O Presidente da Câmara dos Deputados, Hugo Motta, comunicou a líderes partidários sobre a decisão de apensar o projeto do governo que modifica as regras do Microempreendedor Individual (MEI) a uma proposta já em tramitação na Casa, com um impacto fiscal estimado em R$ 50 bilhões.
Motta afirmou que ambos os projetos terão o mesmo relator. O deputado federal Jorge Goetten, responsável pela proposta que já está em discussão, continuará a liderar a análise do texto unificado.
A proposta do Executivo foi enviada ao Congresso na segunda-feira, dia 29, após a assinatura do presidente Lula. As novas regras preveem um aumento gradual do limite de faturamento do MEI, que passará dos atuais R$ 81 mil para R$ 110 mil em 2027 e, posteriormente, para R$ 140 mil a partir de 2028. Além disso, o texto permitirá que microempreendedores contratem até dois empregados.

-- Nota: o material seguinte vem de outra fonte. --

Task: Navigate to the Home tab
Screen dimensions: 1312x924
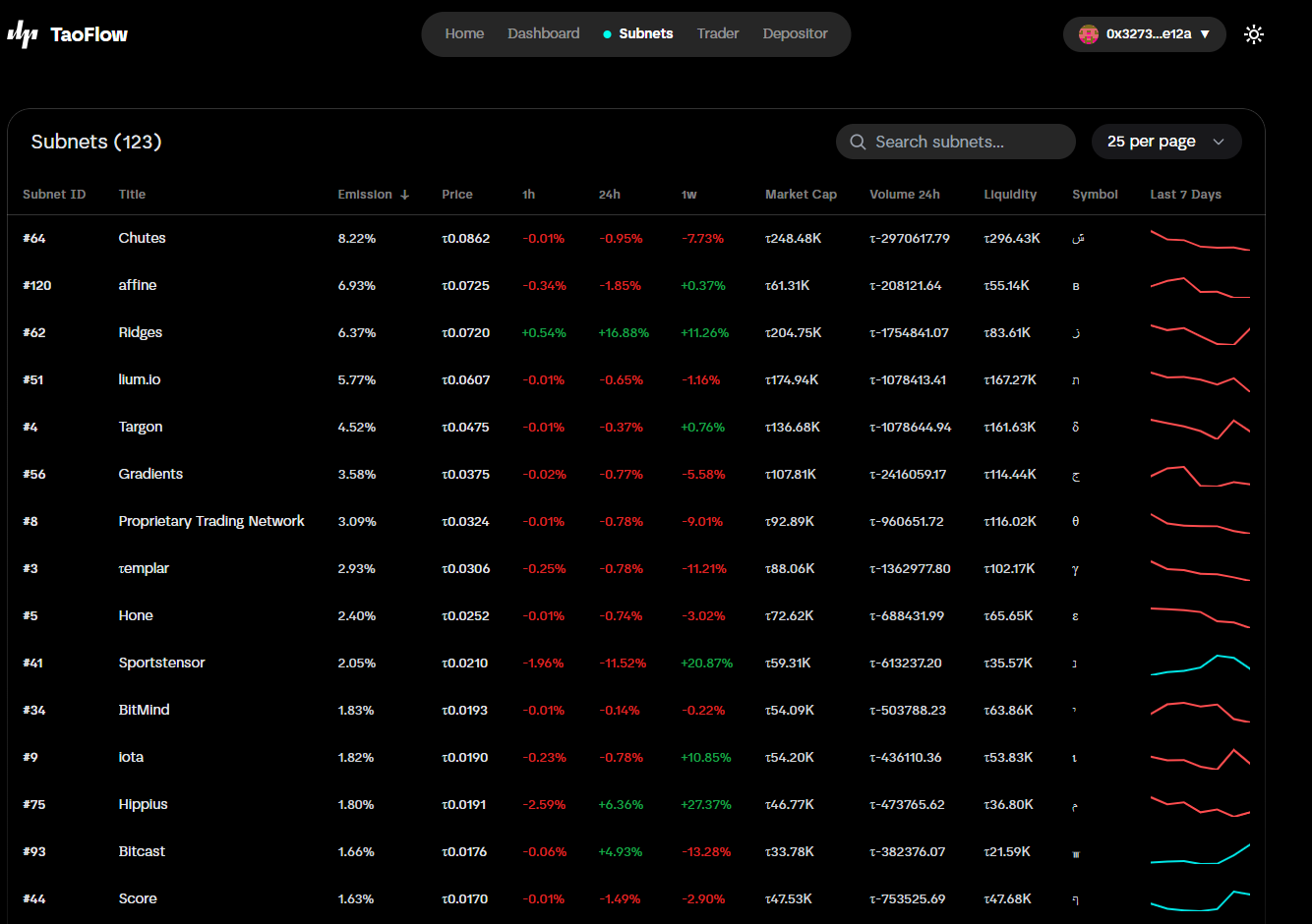Action: (x=464, y=33)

Enquanto a proposta do governo se concentra nas regras do MEI, o projeto em tramitação tem uma abrangência maior, aumentando os limites de enquadramento para todas as empresas que optam pelo Simples Nacional, o que poderá ter um impacto significativo nas contas públicas.
A equipe econômica do governo está preocupada com a possibilidade de que o Orçamento federal não suporte a ampliação proposta. Até o momento, não há uma data definida para a votação do texto na Câmara dos Deputados.